• _EXPLORE THE MATERIAL_
[A] According to the article on hurt feelings, why is it irrational and illogical to demand that people not say bad things about you?
[B] Reproduce a passage from the article on hurt feelings word for word, beginning at the words "Because when your" and stopping after the words "a thoughtful response.".

• _DOCUMENT TEXT_
________________

Whatever mindset issues have you feeling stuck – like procrastination, limiting beliefs, low self-worth, perfectionism or consistently failing to achieve goals – you’ll learn plenty of practical tips when you sign up to my newsletter. Changing your mindset is the first step to changing your world.
We all do it – ascribe out hurt feelings to other people’s words and action. But the fact is, no-one can MAKE you feel anything. Yes, other people may ‘trigger’ you, and yes, it’s natural to feel upset when they do. But it’s actually your beliefs about the situation – and specifically, the unconscious demands you hold – that are really responsible for you feeling hurt, angry and not good enough.
This sounds bleak (“What, you mean I’ve been doing it to myself?”), but in fact that’s great news because your mindset is the only part of the equation you CAN control.
Here’s how it works:
You accidentally overhear an acquaintance saying less than flattering things about you. Result? You’re left feeling enraged, hurt and inadequate.
But not everyone on the receiving end will react that way and feel hurt. Some will shrug it off as jealousy or a misunderstanding. Others might feel upset for a while but choose not to take it on. And others might punch that “friend” in the nose. They all behave differently because each of them has a different belief about what’s happened.
But back to you. What’s really causing your hurt and “not good enough” feeling isn’t so much what this person said, but your unconscious demand: “People mustn’t say horrible things behind my back!”
Because when your rule gets broken (or even if you get an inkling that it might ) the “or elses” kicks in.
“Or else it’s really bad.”
“Or else I can’t bear it.”
“Or else it means I’m rubbish and she’s a back-stabbing b*tch.”
Understandable though it is to prefer that people didn’t slag you off, it’s irrational and illogical to demand it, because a) you can’t control what others do, and b) there’s no law of the universe that says people mustn’t talk about you – or, that if they do, they can only say good things.
When someone says or does something that “makes” you feel hurt or angry or any other kind of toxic emotion, take a couple of slow breaths to give yourself space for a thoughtful response.
Then, say to yourself, “I’d much rather it hadn’t happened, but I accept that it did. I don’t like it much, but I CAN cope, and their opinion doesn’t make me worthless. So what’s the best outcome in this situation, and what can I do to make that happen?”
This takes some practice but it’s really worth doing. It may not take all of the hurt out of someone else’s behaviour but it will definitely make you more resilient and better able to cope with what life throws at you.

________________

• _PROVIDED DATA_
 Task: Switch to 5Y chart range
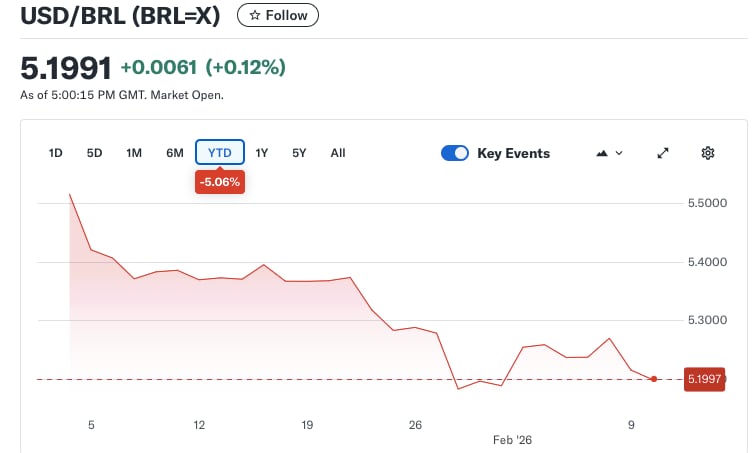[299, 153]
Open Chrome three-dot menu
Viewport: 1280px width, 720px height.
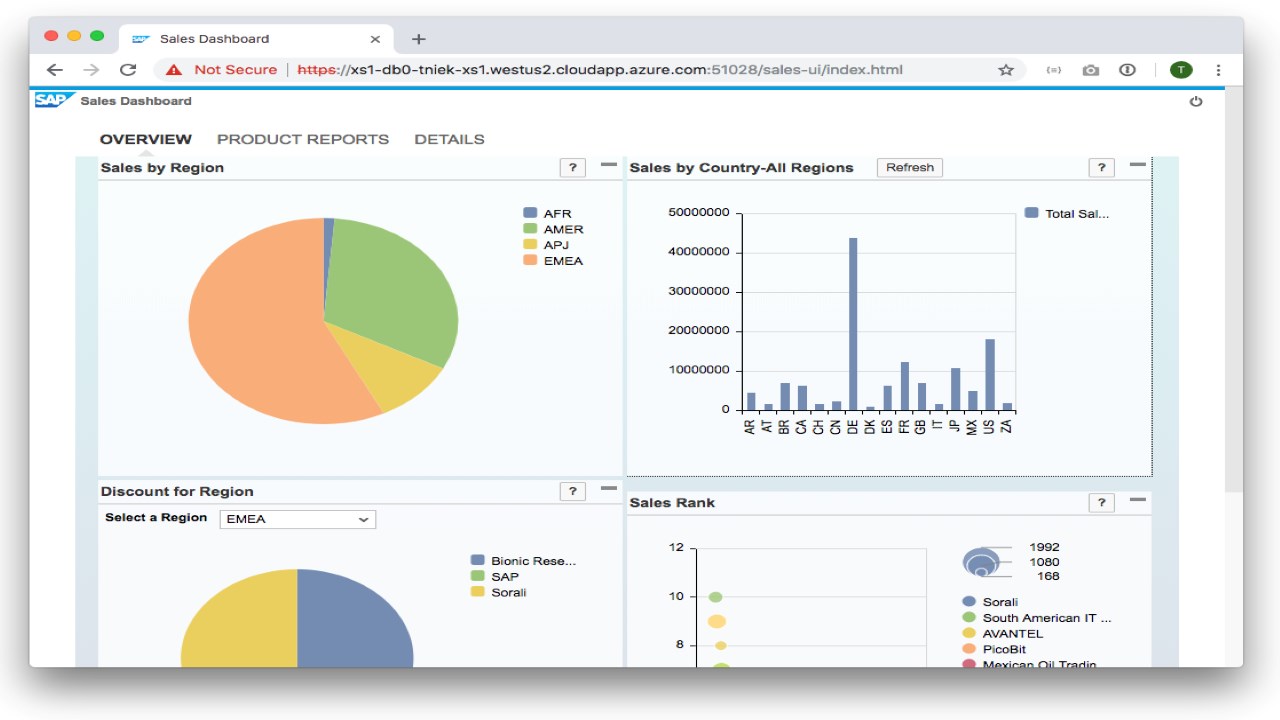(1218, 70)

________________

• _ANSWERS TO EACH TASK_
[A] It is irrational because you can't control what others do. There is also no law of the universe that says people mustn't talk about you, or that they can only say good things if they do.

[B]
Because when your rule gets broken (or even if you get an inkling that it might ) the “or elses” kicks in.
“Or else it’s really bad.”
“Or else I can’t bear it.”
“Or else it means I’m rubbish and she’s a back-stabbing b*tch.”
Understandable though it is to prefer that people didn’t slag you off, it’s irrational and illogical to demand it, because a) you can’t control what others do, and b) there’s no law of the universe that says people mustn’t talk about you – or, that if they do, they can only say good things.
When someone says or does something that “makes” you feel hurt or angry or any other kind of toxic emotion, take a couple of slow breaths to give yourself space for a thoughtful response.